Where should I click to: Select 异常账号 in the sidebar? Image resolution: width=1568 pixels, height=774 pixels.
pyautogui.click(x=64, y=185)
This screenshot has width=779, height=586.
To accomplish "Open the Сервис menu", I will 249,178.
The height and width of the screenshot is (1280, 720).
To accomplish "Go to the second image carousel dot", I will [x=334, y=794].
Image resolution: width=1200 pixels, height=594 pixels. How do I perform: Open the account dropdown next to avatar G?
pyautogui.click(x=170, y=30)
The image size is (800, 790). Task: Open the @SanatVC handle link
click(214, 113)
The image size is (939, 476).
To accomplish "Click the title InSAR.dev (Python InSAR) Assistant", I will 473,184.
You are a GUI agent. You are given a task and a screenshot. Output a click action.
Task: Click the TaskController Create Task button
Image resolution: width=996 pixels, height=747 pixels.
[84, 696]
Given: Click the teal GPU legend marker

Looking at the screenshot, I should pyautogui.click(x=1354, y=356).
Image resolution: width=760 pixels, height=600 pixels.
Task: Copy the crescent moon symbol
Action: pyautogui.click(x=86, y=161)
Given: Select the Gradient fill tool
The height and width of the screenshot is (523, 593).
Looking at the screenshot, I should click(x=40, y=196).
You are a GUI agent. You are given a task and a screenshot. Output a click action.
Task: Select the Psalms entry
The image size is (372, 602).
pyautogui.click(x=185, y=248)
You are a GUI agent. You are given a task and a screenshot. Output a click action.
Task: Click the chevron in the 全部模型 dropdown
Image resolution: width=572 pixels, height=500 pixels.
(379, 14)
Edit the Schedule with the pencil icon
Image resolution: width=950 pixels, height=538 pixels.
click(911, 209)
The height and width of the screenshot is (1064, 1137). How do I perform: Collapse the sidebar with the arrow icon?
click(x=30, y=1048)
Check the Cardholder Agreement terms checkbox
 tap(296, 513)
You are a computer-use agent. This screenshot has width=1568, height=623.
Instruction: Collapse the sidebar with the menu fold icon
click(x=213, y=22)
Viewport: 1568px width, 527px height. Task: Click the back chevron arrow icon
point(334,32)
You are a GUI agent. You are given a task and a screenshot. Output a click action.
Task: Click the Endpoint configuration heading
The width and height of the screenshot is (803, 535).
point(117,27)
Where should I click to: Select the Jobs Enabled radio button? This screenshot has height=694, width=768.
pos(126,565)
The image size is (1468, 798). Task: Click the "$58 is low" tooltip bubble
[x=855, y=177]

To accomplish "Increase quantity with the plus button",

^^^^^^^^^^^^^^^^

Required action:
Write out, word for word, every line from the one containing "The image size is (1468, 798)." through the last line of the records above.

Expected answer:
The image size is (1468, 798). Task: Click the "$58 is low" tooltip bubble
[x=855, y=177]

To accomplish "Increase quantity with the plus button",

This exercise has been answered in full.